Zu Beginn möchte ich bei aktuellem Lebensgefühl, aktuellen Debatten einkehren, die mich unversehens in die Nähe Hannah Arendts gebracht haben. Ich meine die Hannah Arendt, die 1950, zurückgekommen nach Deutschland, merkwürdiger Phänomene gewahr wurde: Sie war unter eine Generation Unbeteiligter geraten.
Im Land der Täter wurde der Opfer mit einem erschreckenden Manko an Mitgefühl gedacht - wenn man sich überhaupt an sie erinnerte.
Im Land der Täter spielte die Frage nach Verantwortlichkeit und nach Schuld kaum eine Rolle Im Land der Täter kannten hingegen viele die philosophisch-theologische Grundaussage: "Alle Menschen sind Sünder".
Die offensichtliche Richtigkeit dieser Sentenz vermochte Hannah Arendt jedoch keineswegs zu erfreuen: In jenem historischen Kontext war der Weg kurz von der "Richtigkeit" über die Banalität zur Lüge. Diejenigen, die damals "Wahrheiten", die nichts kosteten, liebten, waren für Hannah Arendt doppelt gestraft: Einmal mit offensichtlicher Gefühlsarmut, Gefühlskälte, vielleicht sogar Gefühlslosigkeit (wenn man nicht das Selbstmitleid für Mitgefühl erklären wollte), zum anderen mit dem Verlust von Wirklichkeit.
Unter den Zeitgenossen hatte sich der schönende Blick auf schlimme Zeiten verwandelt in eine schönende Erinnerung der schlimmen Zeiten. Die Gegenwart hingegen wurde scheeläugig, also mit bösem Blick angeschaut. Allüberall das Elend, unsere Städte kaputt (die Alliierten: auch Kriegsverbrecher, überhaupt: prinzipiell hätte jeder Staat den Krieg angefangen haben können ...), die Demokratie auch nicht besser als früher, wo man wenigstens abends ungestört von Kriminellen nach Hause gehen konnte, als jedermann Arbeit hatte, die Autobahnen von deutschem Fleiß kündeten und die Volksgenossen mit dem KDF-Schiffen nach Norwegen fuhren.
Als ich derlei Dinge las, hatte ich ein Deja-vu-Erlebnis: Als Mecklenburger, jetzt Berlin-Mitte (40 % PDS-Wähler), bin ich häufiger Teilhaber an postkommunistischem Erinnerungsgut, das dem postfaschistischen verblüffend ähnlich ist.
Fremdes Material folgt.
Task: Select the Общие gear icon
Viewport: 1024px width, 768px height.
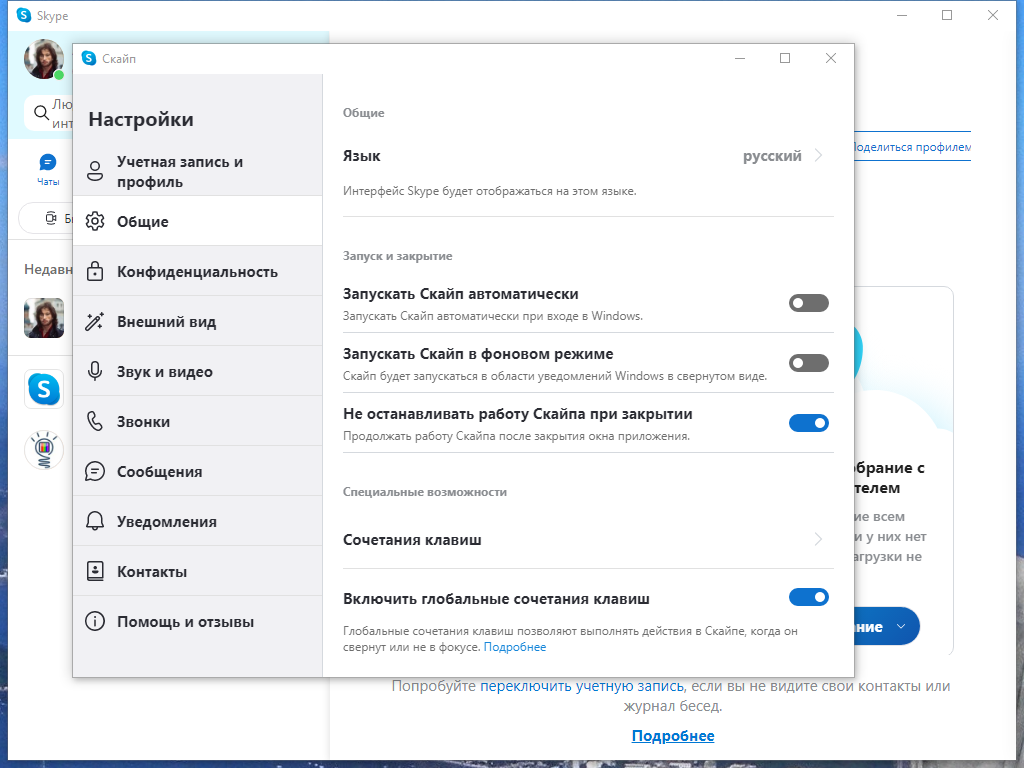Action: pyautogui.click(x=96, y=221)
Zugegeben: Das mit den Autobahnen hört man jetzt nicht. Aber ersetzen Sie bitte dieses Wort durch "Kindergärten" und komplettieren Sie mit "Vollbeschäftigung" und "keine Kriminalität", begegnet Ihnen das nämliche Lebensgefühl. Was ist es? Ignoranz, Larmoyanz, Niedertracht, Nostalgie? Mag sein. Aber Hannah Arendt weist auf schlimmeres hin: Totalitäre Herrschaft hat zur Folge, daß die Beherrschten Schritt für Schritt "Wirklichkeit" verlieren. Nicht nur, weil sie zu oft Lügen ausgesetzt waren, sondern weil die Fakten, die Realität selbst ihrer Rolle als Erkenntnisgrundlage beraubt werden. "Alle Fakten können verändert und alle Lügen wahrgemacht werden". Folge ist eine "Unfähigkeit" und ein "Widerwille" "überhaupt, zwischen Tatsache und Meinung zu unterscheiden". "Die intellektuelle Atmosphäre ist von vagen Gemeinplätzen durchdrungen ... man fühlt sich erdrückt von einer um sich greifenden öffentlichen Dummheit, der man kein korrektes Urteil in elementaren Dingen zutrauen kann". So Hannah Arendt 1950.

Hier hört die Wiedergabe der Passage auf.